The government’s spokeswoman, Isabel Celaa, announced Friday a series of measures that will “put people’s rights first” and distance the new center-left cabinet from the previous conservative administration.
Celaa says the government will assess through technical reports how to remove, “without losing any security,” the barbed wire capping the fences of Ceuta and Melilla, the two Spanish enclaves in northern Africa.
Hundreds suffer injuries every year when they try to get onto European soil from Morocco.
Celaa, also minister of education, says the new measures shouldn’t encourage more arrivals, because migrants are on the move anyway to escape poverty and violence.
Pope Francis says that the Gospel teaches that it’s wrong to leave migrants “at the mercy of the waves,” an apparent critique of Italy’s new migration policies.

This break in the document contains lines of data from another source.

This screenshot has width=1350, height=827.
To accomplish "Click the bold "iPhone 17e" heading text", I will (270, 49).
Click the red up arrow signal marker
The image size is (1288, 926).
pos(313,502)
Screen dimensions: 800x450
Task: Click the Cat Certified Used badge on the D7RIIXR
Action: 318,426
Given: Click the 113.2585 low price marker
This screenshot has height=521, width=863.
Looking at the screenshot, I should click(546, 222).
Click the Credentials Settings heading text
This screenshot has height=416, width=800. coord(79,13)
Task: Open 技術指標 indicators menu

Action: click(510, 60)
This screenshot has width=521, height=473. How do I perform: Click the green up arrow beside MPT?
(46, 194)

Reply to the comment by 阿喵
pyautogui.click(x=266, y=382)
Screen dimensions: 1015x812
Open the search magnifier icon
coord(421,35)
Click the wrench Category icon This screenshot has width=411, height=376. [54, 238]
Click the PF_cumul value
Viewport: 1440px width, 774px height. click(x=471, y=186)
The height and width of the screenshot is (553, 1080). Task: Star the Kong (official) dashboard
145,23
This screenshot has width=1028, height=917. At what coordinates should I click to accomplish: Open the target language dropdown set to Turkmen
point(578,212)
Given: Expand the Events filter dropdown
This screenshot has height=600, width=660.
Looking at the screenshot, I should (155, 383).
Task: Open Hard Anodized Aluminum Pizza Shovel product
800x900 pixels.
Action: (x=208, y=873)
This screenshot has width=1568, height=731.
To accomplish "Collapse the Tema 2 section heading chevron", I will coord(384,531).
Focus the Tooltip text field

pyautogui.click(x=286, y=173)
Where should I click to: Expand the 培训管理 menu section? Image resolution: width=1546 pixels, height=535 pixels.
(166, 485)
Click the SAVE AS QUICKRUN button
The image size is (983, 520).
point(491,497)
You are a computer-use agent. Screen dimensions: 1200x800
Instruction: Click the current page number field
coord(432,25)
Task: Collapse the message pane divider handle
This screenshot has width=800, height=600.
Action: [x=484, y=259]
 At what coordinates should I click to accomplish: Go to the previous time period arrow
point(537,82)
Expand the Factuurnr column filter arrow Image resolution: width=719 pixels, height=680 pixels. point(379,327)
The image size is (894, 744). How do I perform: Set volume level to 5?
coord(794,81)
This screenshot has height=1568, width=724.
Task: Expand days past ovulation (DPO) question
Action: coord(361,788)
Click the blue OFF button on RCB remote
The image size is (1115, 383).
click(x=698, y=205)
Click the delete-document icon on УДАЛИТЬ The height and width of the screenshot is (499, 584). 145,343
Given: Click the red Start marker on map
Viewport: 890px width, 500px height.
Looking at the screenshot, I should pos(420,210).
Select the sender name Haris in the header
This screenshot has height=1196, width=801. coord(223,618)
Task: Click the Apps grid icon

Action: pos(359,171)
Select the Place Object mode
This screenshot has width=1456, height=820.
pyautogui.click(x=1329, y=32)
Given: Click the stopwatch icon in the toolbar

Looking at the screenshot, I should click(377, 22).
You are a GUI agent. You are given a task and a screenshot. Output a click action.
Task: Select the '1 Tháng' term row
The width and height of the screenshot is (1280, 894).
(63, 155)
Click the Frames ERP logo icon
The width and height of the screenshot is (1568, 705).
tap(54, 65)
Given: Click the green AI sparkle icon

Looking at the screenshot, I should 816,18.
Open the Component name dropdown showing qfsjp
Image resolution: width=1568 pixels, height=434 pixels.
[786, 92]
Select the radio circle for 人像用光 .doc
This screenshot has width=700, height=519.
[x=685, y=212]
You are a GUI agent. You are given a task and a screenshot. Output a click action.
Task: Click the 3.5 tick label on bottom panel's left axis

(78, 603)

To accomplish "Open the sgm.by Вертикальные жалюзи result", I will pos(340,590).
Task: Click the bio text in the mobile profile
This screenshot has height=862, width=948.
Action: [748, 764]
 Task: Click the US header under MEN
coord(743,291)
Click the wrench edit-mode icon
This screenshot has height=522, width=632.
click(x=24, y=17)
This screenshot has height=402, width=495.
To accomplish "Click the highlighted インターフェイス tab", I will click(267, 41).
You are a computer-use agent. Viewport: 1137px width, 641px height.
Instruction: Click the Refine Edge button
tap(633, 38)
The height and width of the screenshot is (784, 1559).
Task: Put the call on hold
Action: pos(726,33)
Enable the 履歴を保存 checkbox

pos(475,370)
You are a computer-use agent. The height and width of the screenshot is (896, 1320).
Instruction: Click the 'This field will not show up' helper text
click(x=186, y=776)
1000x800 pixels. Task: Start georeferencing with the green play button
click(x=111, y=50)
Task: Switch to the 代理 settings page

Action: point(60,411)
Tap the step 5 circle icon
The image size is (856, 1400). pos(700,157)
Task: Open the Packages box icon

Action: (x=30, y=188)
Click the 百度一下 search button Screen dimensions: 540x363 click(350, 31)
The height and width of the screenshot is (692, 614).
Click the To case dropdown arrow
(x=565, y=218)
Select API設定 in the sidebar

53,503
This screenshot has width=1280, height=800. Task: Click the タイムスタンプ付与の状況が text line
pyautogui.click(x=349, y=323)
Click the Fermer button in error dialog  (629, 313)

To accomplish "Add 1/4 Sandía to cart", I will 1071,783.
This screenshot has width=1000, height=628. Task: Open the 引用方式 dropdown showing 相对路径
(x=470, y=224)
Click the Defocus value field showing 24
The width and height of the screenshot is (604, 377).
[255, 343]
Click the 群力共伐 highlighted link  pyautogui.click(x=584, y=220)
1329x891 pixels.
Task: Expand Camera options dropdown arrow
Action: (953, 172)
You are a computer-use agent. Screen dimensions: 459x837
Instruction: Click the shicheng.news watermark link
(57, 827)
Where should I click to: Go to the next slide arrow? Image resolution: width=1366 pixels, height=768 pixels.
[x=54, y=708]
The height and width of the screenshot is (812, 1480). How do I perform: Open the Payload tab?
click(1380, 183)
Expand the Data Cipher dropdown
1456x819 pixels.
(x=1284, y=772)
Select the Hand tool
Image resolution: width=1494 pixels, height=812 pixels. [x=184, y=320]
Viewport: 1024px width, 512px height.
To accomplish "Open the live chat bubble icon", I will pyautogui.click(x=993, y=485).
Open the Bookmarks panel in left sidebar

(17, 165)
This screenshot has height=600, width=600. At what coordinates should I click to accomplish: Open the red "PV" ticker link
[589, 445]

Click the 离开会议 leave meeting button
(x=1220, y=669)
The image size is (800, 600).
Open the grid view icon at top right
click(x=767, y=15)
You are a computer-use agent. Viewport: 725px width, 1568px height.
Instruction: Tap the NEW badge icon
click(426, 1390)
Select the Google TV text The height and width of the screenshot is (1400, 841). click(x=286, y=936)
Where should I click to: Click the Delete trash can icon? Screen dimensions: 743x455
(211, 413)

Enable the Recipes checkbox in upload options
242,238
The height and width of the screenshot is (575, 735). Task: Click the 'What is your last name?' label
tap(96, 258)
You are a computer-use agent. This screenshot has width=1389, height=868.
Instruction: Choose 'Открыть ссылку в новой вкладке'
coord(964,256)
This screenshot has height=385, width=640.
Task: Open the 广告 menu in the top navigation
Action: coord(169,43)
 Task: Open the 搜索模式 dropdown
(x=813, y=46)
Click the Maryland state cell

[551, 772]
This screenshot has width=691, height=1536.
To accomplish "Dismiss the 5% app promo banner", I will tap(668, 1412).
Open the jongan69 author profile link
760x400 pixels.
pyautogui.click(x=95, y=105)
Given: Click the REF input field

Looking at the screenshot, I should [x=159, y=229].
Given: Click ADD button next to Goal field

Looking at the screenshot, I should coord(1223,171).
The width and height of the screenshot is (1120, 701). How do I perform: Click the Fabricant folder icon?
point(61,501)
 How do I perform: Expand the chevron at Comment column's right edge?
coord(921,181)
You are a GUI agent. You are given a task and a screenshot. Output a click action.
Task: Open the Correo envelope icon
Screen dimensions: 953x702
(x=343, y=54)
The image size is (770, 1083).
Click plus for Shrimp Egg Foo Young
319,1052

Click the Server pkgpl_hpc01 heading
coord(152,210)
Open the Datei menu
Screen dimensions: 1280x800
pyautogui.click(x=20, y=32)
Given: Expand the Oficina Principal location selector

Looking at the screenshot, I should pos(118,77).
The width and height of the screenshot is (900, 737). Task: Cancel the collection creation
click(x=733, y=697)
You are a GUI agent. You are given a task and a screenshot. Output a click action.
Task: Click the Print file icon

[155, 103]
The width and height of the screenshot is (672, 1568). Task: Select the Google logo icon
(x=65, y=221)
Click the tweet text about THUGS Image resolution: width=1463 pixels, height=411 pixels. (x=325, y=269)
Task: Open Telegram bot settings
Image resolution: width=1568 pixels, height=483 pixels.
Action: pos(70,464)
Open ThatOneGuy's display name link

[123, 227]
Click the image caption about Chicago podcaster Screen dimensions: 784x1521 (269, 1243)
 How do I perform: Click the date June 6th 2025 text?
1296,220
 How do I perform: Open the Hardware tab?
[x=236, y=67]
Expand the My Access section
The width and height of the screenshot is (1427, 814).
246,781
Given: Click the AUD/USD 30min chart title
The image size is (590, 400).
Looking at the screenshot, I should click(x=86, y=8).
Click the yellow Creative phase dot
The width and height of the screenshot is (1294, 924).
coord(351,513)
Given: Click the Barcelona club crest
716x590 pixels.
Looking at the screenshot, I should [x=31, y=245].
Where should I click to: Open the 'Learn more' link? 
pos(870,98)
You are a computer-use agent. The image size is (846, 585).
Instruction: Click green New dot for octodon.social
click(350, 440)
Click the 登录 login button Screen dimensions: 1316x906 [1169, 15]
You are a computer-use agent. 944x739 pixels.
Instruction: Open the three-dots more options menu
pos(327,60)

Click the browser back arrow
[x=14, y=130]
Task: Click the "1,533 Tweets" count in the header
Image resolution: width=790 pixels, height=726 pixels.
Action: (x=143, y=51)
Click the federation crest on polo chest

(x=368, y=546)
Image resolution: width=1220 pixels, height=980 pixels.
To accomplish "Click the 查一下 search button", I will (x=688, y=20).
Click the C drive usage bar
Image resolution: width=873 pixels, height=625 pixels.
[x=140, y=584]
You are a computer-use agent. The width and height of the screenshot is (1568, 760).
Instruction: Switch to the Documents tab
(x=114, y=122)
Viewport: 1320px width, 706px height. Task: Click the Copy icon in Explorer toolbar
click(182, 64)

The pope made the comments Friday during an audience with Italian workers. It was the second time in as many days that the Argentine Jesuit has referred to the plight of refugees after Italy’s decision to refuse entry to a rescue boat with 600 migrants aboard.
In his speech, Francis lamented how many people in the world are excluded from work because of war or environmental degradation and said that those living comfortable lives should seek to help them.
The Gospel, he said, “teaches us and our world to not leave to the mercy of the waves those who leave their lands hungry for bread and justice.”